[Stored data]
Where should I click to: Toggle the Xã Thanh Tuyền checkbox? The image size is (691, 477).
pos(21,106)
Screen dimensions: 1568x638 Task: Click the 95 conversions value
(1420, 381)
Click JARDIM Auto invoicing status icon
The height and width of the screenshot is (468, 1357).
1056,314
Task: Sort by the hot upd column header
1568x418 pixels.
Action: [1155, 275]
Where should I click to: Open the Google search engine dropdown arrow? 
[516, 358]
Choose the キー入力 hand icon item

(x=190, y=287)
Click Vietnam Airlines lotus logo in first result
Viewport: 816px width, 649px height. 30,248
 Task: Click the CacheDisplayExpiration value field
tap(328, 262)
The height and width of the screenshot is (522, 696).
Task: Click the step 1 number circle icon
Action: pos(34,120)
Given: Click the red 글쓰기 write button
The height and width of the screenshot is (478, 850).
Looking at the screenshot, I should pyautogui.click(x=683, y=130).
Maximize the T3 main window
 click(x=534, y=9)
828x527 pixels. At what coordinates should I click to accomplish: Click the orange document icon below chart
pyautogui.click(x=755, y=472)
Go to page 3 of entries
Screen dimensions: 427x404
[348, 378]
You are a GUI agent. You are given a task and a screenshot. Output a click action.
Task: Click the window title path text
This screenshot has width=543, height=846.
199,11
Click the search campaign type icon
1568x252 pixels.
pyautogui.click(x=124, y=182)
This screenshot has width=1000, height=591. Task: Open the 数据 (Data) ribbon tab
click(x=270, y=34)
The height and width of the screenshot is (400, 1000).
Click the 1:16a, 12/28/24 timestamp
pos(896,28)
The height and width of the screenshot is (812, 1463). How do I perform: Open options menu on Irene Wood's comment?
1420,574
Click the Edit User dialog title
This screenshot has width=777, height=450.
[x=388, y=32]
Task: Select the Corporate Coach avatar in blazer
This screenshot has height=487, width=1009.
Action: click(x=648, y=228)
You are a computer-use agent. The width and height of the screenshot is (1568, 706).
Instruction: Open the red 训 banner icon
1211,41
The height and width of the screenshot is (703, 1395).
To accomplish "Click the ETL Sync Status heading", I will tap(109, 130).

§ **Task item**
Transcribe every line above, character for character.

§ **Answer to this problem**
Where should I click to: Toggle the Xã Thanh Tuyền checkbox? The image size is (691, 477).
pos(21,106)
Screen dimensions: 1568x638 Task: Click the 95 conversions value
(1420, 381)
Click JARDIM Auto invoicing status icon
The height and width of the screenshot is (468, 1357).
1056,314
Task: Sort by the hot upd column header
1568x418 pixels.
Action: [1155, 275]
Where should I click to: Open the Google search engine dropdown arrow? 
[516, 358]
Choose the キー入力 hand icon item

(x=190, y=287)
Click Vietnam Airlines lotus logo in first result
Viewport: 816px width, 649px height. 30,248
 Task: Click the CacheDisplayExpiration value field
tap(328, 262)
The height and width of the screenshot is (522, 696).
Task: Click the step 1 number circle icon
Action: pos(34,120)
Given: Click the red 글쓰기 write button
The height and width of the screenshot is (478, 850).
Looking at the screenshot, I should pyautogui.click(x=683, y=130).
Maximize the T3 main window
 click(x=534, y=9)
828x527 pixels. At what coordinates should I click to accomplish: Click the orange document icon below chart
pyautogui.click(x=755, y=472)
Go to page 3 of entries
Screen dimensions: 427x404
[348, 378]
You are a GUI agent. You are given a task and a screenshot. Output a click action.
Task: Click the window title path text
This screenshot has width=543, height=846.
199,11
Click the search campaign type icon
1568x252 pixels.
pyautogui.click(x=124, y=182)
This screenshot has width=1000, height=591. Task: Open the 数据 (Data) ribbon tab
click(x=270, y=34)
The height and width of the screenshot is (400, 1000).
Click the 1:16a, 12/28/24 timestamp
pos(896,28)
The height and width of the screenshot is (812, 1463). How do I perform: Open options menu on Irene Wood's comment?
1420,574
Click the Edit User dialog title
This screenshot has width=777, height=450.
[x=388, y=32]
Task: Select the Corporate Coach avatar in blazer
This screenshot has height=487, width=1009.
Action: click(x=648, y=228)
You are a computer-use agent. The width and height of the screenshot is (1568, 706).
Instruction: Open the red 训 banner icon
1211,41
The height and width of the screenshot is (703, 1395).
To accomplish "Click the ETL Sync Status heading", I will tap(109, 130).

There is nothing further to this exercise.